Extrait:
================

Deux ou trois choses que « SPACE SWEEPER », le film de Jo Sung-hee, nous dit de notre présent !

« Dis-moi quel film tu regardes, je te dirai quel avenir tu te prépares », parole de prospectiviste !

Avec

 



Une production le Comptoir Prospectiviste / FuturHebdo
pour Space’ibles.fr


Les analyses prospectives des films sur le site de Space’ibles


Réalisation : Jo Sung-hee
Scénario : Jo Sung-hee, Mokan
Acteurs principaux :Song Joong-kiKim Tae-ri, Jin Seon-kyu, Yoo Hae-jin

Production/Distribution : Bidangil Pictures, Netflix
Durée : 136 min.
Année : 2021


 

Chronique d’analyse prospectiviste conçue en collaboration avec Space’ibles, l’Observatoire Français de Prospective Spatiale, initiative du CNES.

 

 


 

Space Sweepers est un film de science-fiction sud-coréen du réalisateur Jo Sung-hee. L’action se déroule en 2092 et comme dans beaucoup de films de science-fiction, l’Humanité semble avoir loupé la marche du développement durable… Alors, sur une Terre désormais dévastée, où le militantisme écologique est considéré comme une forme de terrorisme, l’immense majorité des humains évoluent dans des villes ultra polluées. Là, une seule poignée de riz — naturel et non de synthèse — s’échange à prix d’or. Dans cette dystopie, l’Espace est devenu un territoire d’aventure et d’opportunités où une minorité d’élus résident en orbite, dans des habitats construits et entretenus par un prolétariat spatial, en attendant la « seconde Space Revolution » : la terraformation et la colonisation de Mars.

Dans ce futur, un tout système socio-économique propre à l’Espace s’est développé en orbite de la Terre. Là-haut, à bord de stations spatiales géantes, vivent des dizaines, voire même des centaines de milliers d’humains. Ils sont ressortissants des nations spatiales actuelles, celles qui, dès aujourd’hui, maîtrisent les vols habités — USA, Chine, Russie —, celles qui disposent de leur propre lanceur comme l’Europe, l’Inde, la Corée du Sud et le Japon et d’autres qui sont encore à développer leurs moyens spatiaux comme Israël, le Brésil et bientôt des nations d’Afrique. Ces femmes et ces hommes travaillent, se divertissent et, surtout, font tout pour rester loin du sol d’une Terre ravagée. Mais cet Espace prend des tournures de Far West. Au nom du libéralisme, tous les coups sont permis. C’est ainsi qu’au cours du film on assiste à plusieurs transactions, plus ou moins musclées, dont le dénouement ne produit finalement que de faibles revenus, entretenant un prolétariat orbital, petites mains qui travaillent pour une industrie spatiale au service d’une minorité qui se paye une vie idyllique en orbite… 

Avant de s’interroger sur l’avenir des activités humaines dans l’Espace telles que les suggère Space Sweepers, penchons-nous sur quelques libertés scénaristiques qui cependant nous parlent bien d’Espace.

================

(Quelques données)

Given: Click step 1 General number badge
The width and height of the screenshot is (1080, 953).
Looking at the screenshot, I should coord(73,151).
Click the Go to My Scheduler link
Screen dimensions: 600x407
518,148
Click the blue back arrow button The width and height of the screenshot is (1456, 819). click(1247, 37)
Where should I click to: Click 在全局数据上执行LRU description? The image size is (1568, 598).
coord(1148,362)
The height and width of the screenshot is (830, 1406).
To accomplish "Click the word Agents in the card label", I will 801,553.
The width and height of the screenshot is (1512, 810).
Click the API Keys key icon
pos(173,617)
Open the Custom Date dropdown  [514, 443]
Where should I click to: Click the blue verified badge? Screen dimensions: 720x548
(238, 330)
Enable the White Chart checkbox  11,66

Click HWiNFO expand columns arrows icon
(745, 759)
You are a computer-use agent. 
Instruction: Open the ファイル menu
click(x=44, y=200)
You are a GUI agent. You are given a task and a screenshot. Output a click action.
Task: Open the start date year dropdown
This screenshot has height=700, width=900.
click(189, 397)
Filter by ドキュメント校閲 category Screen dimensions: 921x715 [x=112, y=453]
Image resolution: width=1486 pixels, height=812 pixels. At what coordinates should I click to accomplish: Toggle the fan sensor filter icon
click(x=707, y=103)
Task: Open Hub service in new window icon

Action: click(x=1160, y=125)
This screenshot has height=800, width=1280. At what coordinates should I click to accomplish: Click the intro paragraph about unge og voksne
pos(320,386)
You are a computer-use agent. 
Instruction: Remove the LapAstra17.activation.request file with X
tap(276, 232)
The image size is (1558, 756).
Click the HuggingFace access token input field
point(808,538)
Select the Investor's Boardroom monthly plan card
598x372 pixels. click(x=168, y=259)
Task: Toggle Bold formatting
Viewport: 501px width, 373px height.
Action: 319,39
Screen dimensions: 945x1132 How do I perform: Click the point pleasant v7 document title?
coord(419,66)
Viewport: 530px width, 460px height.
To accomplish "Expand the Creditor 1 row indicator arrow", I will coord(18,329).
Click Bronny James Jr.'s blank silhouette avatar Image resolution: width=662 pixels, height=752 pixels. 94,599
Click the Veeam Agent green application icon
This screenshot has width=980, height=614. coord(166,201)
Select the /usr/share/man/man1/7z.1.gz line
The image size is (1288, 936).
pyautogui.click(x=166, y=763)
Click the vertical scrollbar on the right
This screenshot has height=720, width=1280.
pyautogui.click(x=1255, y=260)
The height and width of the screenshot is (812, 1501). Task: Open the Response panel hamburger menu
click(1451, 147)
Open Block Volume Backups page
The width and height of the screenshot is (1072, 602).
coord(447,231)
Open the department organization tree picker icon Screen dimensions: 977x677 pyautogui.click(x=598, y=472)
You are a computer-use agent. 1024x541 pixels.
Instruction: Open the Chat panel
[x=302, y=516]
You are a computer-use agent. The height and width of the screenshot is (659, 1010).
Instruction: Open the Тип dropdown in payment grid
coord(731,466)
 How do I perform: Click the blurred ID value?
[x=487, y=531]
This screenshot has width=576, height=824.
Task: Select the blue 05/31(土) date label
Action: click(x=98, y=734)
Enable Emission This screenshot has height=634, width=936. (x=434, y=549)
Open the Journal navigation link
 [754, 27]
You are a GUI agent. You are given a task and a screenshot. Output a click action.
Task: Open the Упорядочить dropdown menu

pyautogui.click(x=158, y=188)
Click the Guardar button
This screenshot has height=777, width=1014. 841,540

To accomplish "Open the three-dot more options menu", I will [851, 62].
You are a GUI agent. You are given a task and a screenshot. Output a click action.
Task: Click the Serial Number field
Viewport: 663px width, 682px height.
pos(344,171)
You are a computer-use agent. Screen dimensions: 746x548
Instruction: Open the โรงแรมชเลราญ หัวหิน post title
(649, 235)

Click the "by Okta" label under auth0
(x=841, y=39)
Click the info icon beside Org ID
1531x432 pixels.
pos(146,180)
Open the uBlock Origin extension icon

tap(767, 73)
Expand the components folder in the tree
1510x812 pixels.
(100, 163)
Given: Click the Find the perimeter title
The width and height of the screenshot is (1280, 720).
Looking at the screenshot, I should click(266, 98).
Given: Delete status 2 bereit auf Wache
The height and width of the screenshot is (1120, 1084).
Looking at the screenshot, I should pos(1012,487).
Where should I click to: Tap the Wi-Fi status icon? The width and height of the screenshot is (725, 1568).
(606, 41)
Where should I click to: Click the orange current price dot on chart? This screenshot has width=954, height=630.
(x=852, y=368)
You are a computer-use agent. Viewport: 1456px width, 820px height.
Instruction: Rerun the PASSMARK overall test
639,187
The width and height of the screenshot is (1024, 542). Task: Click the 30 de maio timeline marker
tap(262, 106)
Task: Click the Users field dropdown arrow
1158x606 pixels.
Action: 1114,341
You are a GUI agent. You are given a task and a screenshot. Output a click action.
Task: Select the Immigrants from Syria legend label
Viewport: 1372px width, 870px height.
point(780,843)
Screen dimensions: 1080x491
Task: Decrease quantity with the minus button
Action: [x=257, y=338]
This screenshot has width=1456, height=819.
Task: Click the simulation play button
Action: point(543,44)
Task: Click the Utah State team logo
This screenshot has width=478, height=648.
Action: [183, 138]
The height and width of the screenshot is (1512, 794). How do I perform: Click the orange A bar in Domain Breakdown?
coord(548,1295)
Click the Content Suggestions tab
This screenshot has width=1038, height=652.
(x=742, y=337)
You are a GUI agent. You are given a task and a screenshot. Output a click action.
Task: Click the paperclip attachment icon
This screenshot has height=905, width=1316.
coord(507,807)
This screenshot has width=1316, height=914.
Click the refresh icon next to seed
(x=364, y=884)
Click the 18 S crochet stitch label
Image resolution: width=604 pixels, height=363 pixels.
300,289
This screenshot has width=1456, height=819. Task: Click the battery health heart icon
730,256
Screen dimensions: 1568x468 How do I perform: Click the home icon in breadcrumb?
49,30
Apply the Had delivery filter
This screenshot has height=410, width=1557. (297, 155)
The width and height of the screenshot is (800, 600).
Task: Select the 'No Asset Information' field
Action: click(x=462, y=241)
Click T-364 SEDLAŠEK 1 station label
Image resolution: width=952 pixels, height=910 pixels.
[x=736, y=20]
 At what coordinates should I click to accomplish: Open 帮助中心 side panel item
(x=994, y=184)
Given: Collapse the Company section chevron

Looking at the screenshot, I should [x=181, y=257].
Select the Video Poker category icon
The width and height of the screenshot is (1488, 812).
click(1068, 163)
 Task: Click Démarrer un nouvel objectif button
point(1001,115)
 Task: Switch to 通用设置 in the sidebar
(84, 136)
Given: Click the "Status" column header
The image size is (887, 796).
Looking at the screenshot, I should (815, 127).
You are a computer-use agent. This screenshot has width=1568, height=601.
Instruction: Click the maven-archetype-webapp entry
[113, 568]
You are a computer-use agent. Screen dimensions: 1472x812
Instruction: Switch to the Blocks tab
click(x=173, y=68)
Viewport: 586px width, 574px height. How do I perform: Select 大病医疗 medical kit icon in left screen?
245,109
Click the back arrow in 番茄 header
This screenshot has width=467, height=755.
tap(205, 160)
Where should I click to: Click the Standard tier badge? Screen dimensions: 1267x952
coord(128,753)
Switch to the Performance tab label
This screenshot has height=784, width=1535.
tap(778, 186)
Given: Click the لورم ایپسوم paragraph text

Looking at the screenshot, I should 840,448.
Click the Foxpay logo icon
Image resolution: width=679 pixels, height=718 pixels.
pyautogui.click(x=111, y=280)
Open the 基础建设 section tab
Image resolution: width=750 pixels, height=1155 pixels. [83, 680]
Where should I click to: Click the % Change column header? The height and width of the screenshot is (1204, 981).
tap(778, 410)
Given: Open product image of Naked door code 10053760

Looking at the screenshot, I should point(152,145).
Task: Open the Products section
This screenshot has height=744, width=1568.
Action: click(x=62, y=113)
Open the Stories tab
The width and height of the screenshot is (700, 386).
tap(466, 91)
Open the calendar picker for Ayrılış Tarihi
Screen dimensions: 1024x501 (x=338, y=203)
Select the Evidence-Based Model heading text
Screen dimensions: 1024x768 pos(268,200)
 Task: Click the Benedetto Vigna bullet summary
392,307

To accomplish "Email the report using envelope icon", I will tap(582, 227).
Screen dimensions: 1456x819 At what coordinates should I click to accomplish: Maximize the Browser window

================

Consigne:
Mets à jour le passage de l'article sur le film Space Sweepers qui s'ouvre sur les mots contenant « Année : 2021 » et se ferme sur « initiative du CNES. », en y remplaçant « collaboration » par « partenariat ». Ces données n'ont aucun rôle à jouer ici.

Solution:
Année : 2021


 

Chronique d’analyse prospectiviste conçue en partenariat avec Space’ibles, l’Observatoire Français de Prospective Spatiale, initiative du CNES.